Abstracts

Rationale: Hippocampal sclerosis is a pathological hallmark of mesial temporal lobe epilepsy. Excessive levels of reactive oxygen species (ROS) are produced during status epilepticus and thought to contribute to seizure induced hippocampal neuronal injury and sclerosis. Therefore, understanding the molecular signaling mechanism by which excess ROS impact life and death of cortical neurons may provide novel targets that could be exploited to protect neurons from seizure insults. While the neurotoxic consequences of ROS in the central nervous system are widely recognized, neuroprotective consequences of ROS are less well appreciated.Our laboratory has been studying the role of the brain derived neurotrophic factor (BDNF) receptor tyrosine kinase, TrkB, in limbic epileptogenesis.
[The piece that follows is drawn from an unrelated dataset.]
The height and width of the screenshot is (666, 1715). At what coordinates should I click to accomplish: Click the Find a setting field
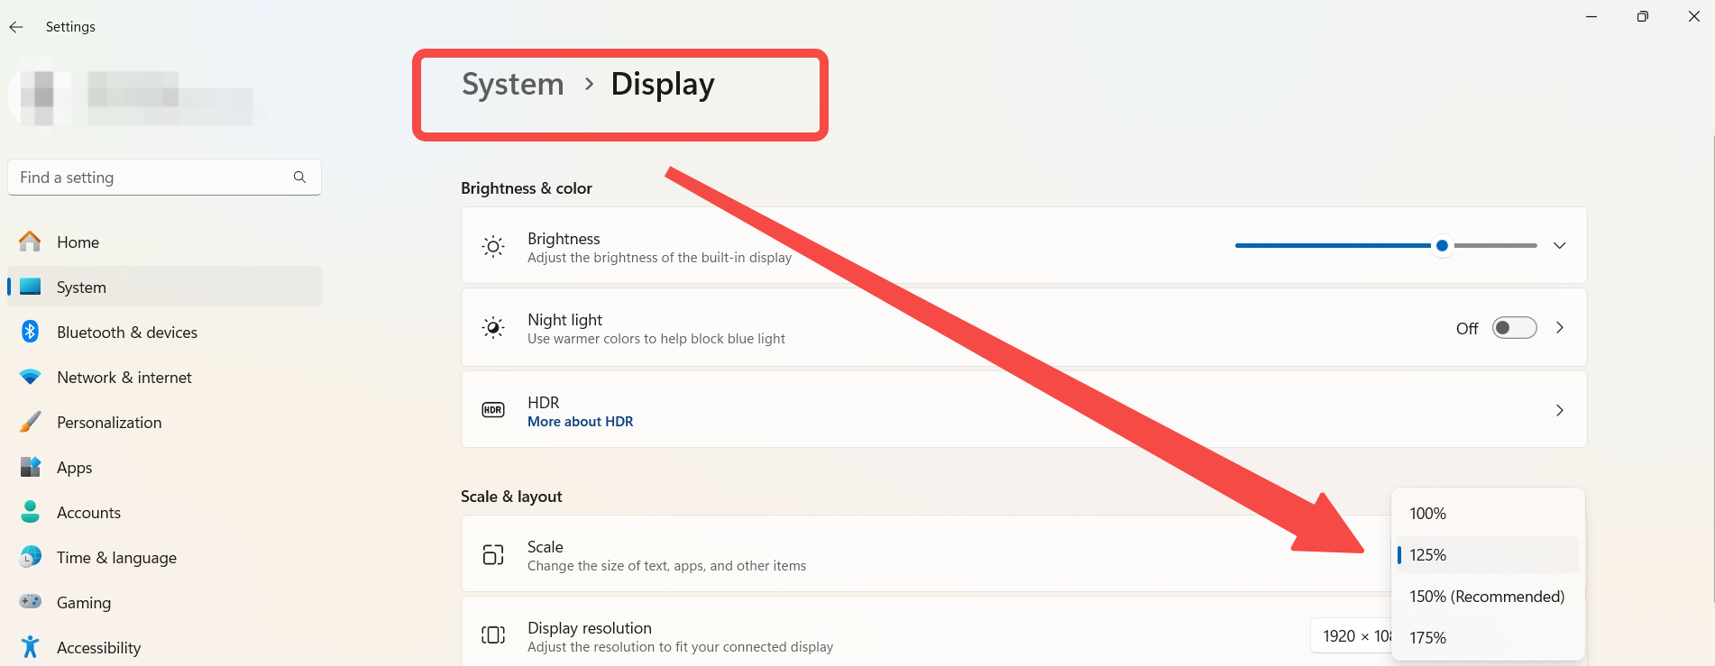[164, 178]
In the course of these studies, we discovered that the divalent cation, zinc, can activate TrkB in the absence of BDNF. Several facts led us to explore the effects of zinc on neuronal survival and how such effects might be related to ROS and TrkB. Enhanced TrkB activation promotes survival of CNS neurons. Vesicular zinc is present in axon terminals of hippocampal granule cells and thought to contribute to death of CA3 pyramids during status epilepticus. Methods: Using cultured embryonic rat cortical neurons as a model, we performed a series of biochemical, live cell imaging, and cell death assays. Results: We discovered that: 1) addition of ROS in the form of exogenous H2O2 to cortical neurons enhances cytosolic zinc content by promoting its release from a zinc binding protein, metallothionin-3 (MT-3); 2) both exogenous and endogenous ROS-induced release of zinc activates TrkB signaling by a Src family kinase dependent but BDNF-independent mechanism; 3) to our surprise, while ROS result in neurotoxicity, the ROS-triggered activation of TrkB exerts neuroprotective effects because inhibition of TrkB kinase activity or uncoupling Shc signaling from TrkB exacerbates neuronal cell death induced by H2O2. Conclusions: Thus we propose a molecular signaling event whereby ROS induce release of zinc from cytosolic MT-3, the increased cytosolic zinc promotes activation of TrkB, and the enhanced TrkB signaling promotes pro-survival effects. We suggest that such neuroprotective effects are operative in diverse acute and chronic neurological disorders, including temporal lobe epilepsy.